Transcribe the records word for word, starting at the line containing "This screenshot has height=812, width=2576." and ending at the line containing "center [1244, 40].". Include both of those lines, and leave the pictures out of your answer.

### Source records

********

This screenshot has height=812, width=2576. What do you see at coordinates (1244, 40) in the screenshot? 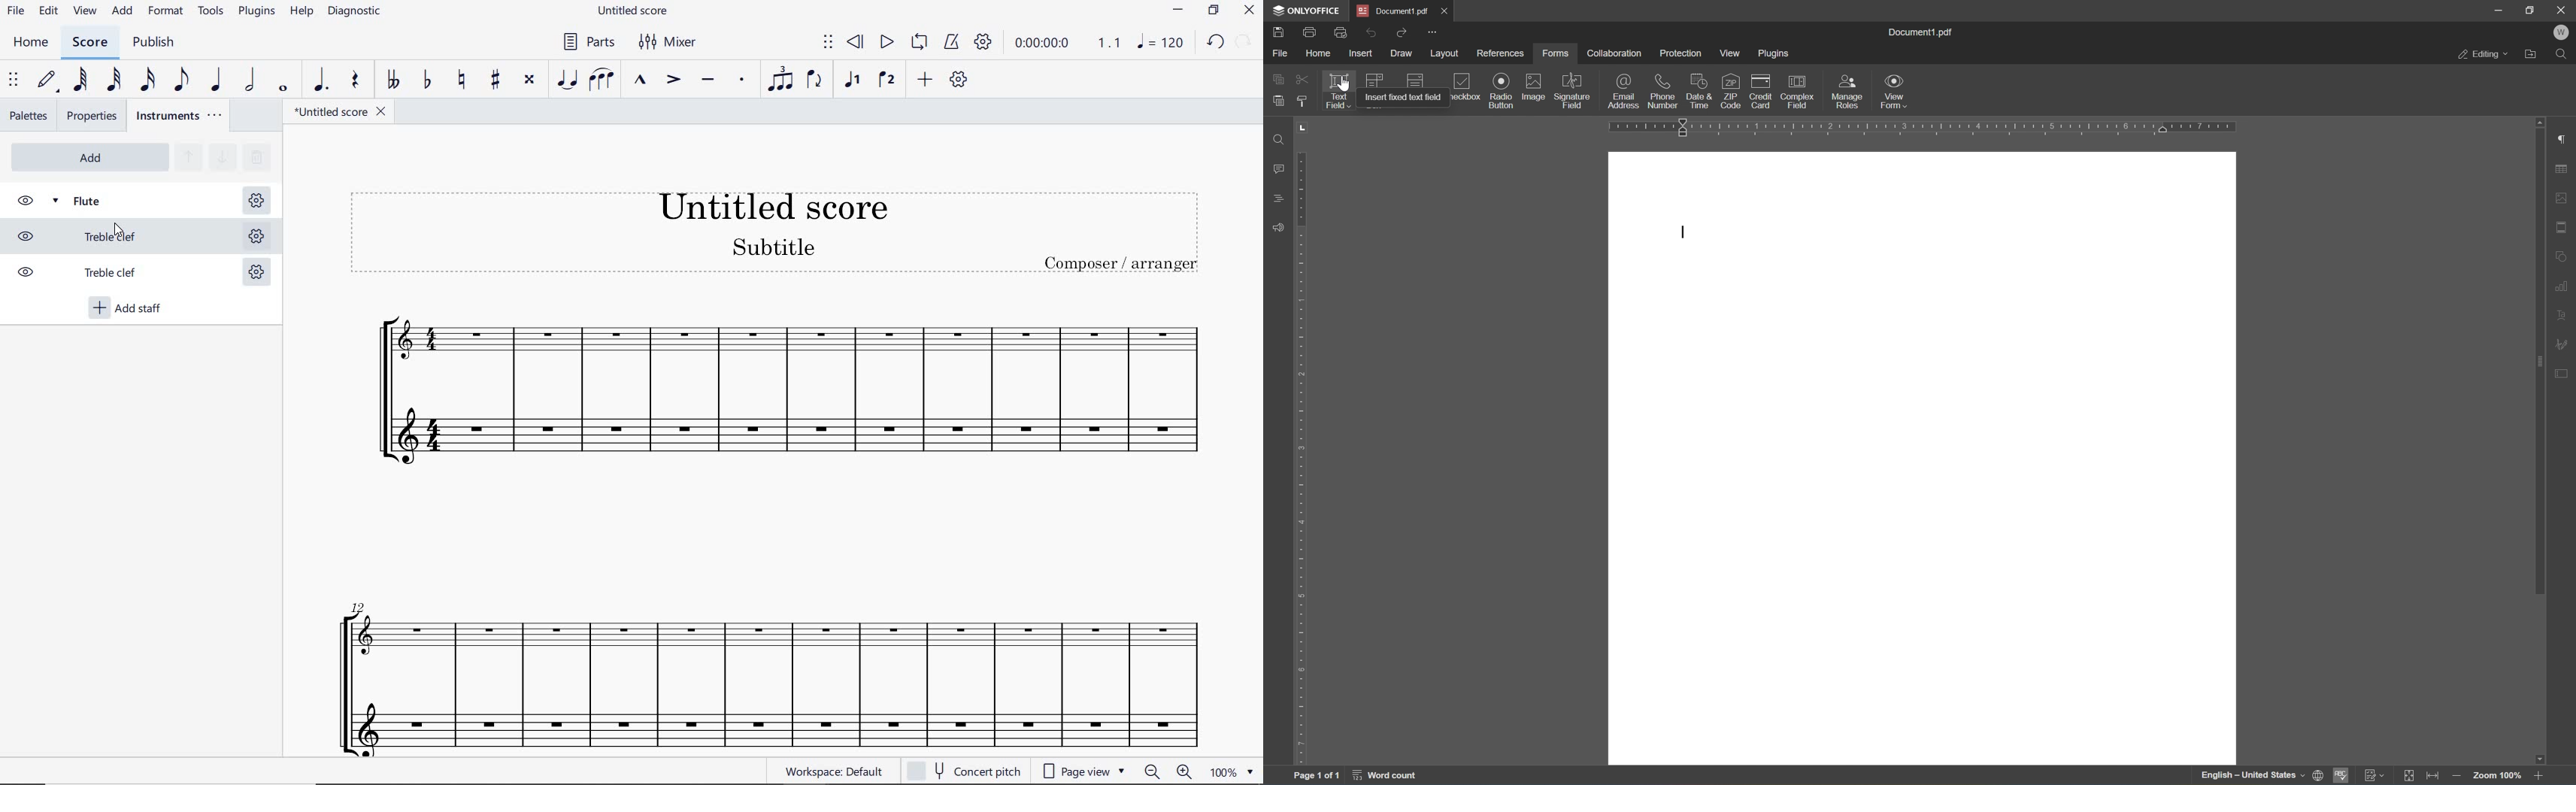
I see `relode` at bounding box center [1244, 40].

********

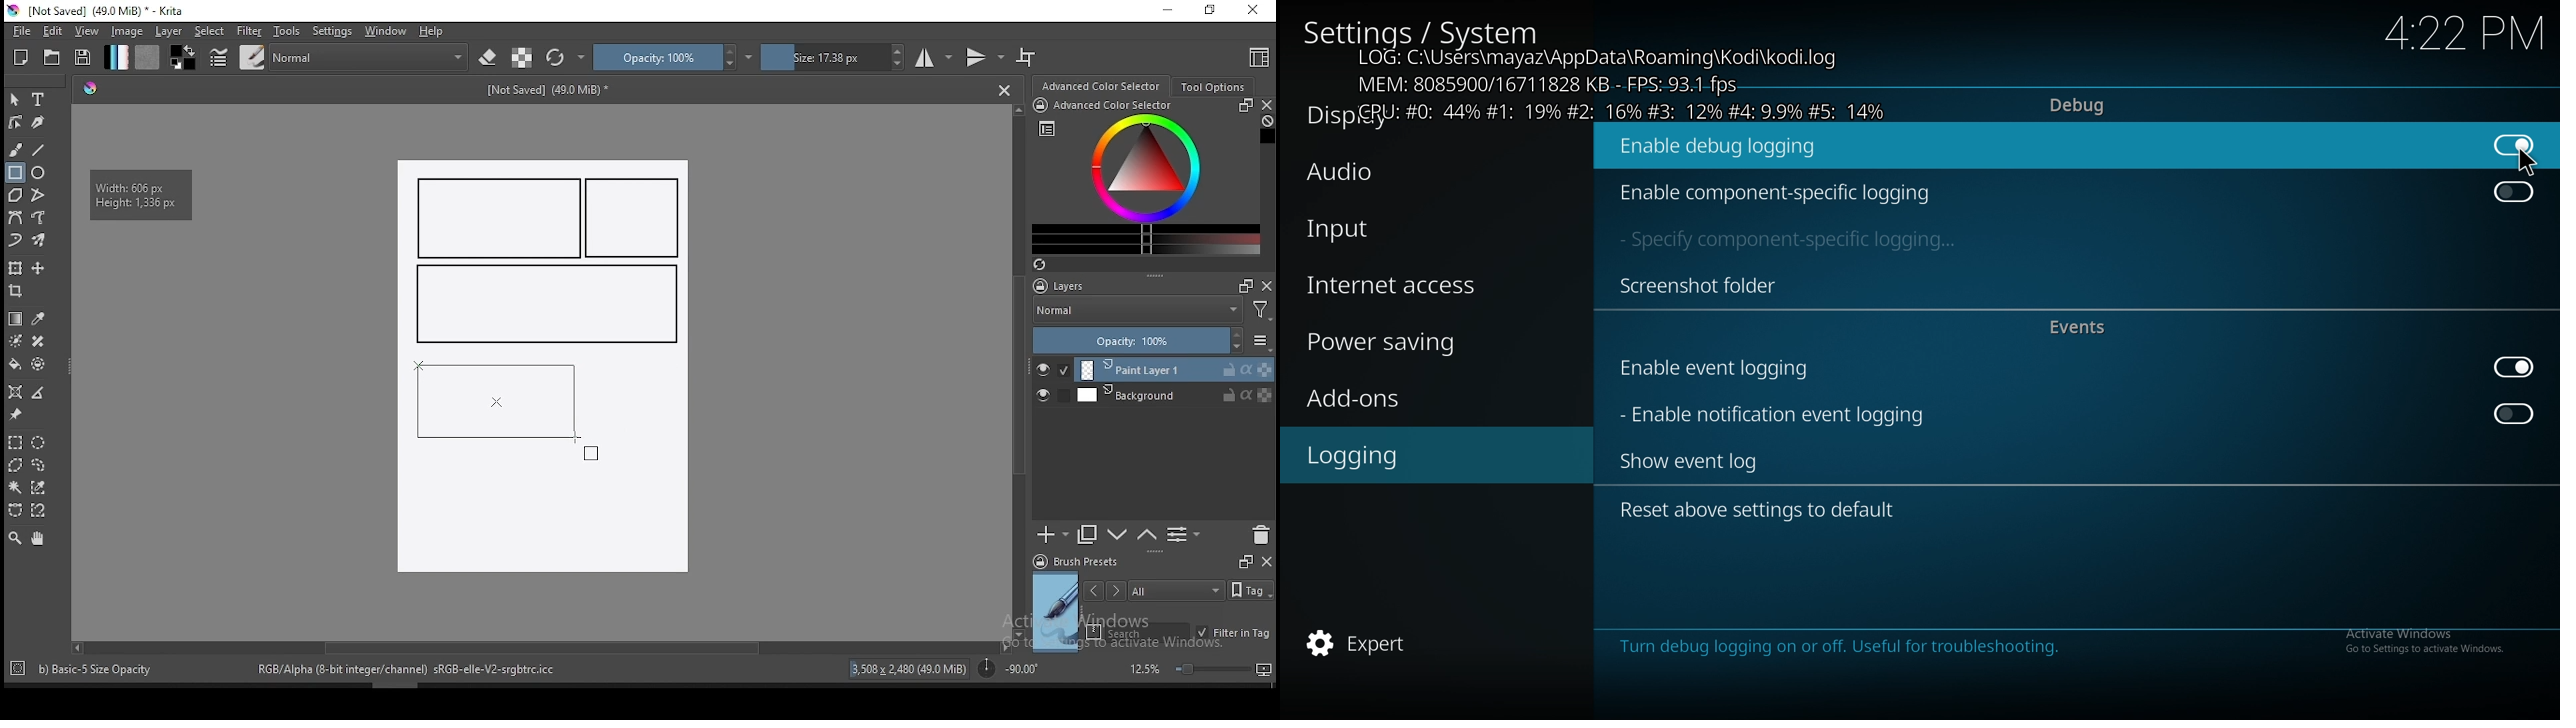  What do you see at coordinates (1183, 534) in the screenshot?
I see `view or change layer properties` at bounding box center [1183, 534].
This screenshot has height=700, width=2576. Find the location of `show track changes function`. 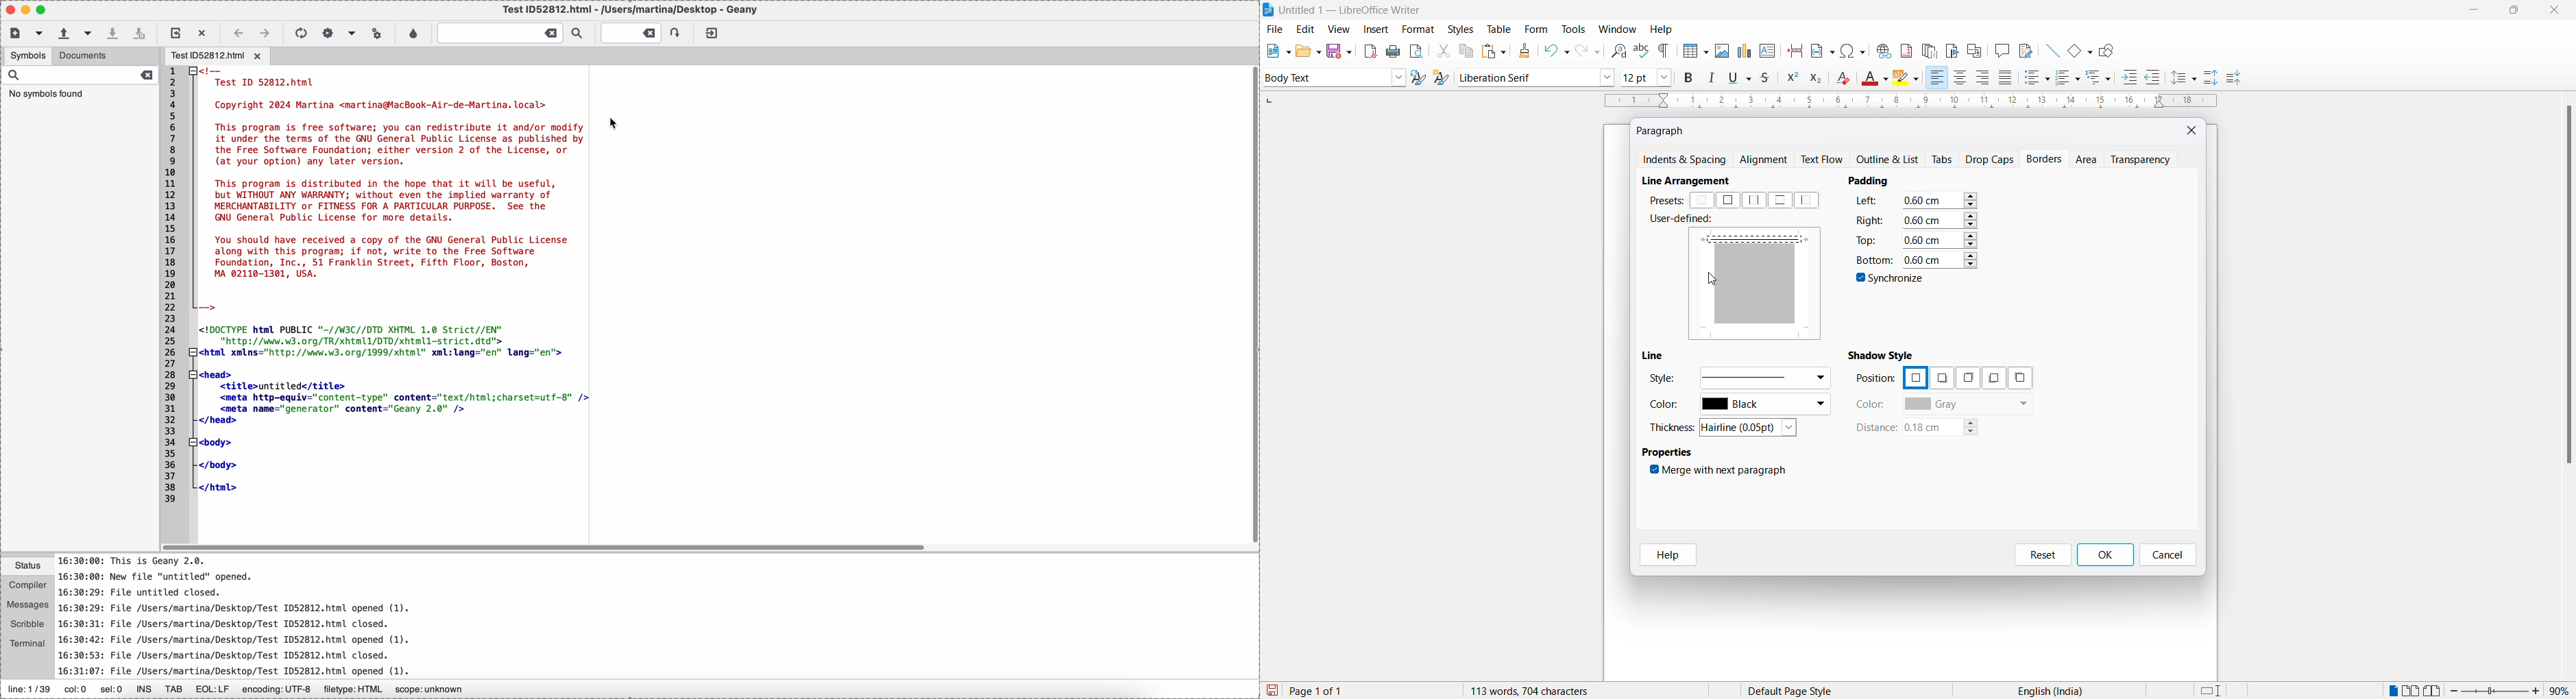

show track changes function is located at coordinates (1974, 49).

********

### Solved exercise
This screenshot has height=812, width=2576. What do you see at coordinates (1244, 40) in the screenshot? 
I see `relode` at bounding box center [1244, 40].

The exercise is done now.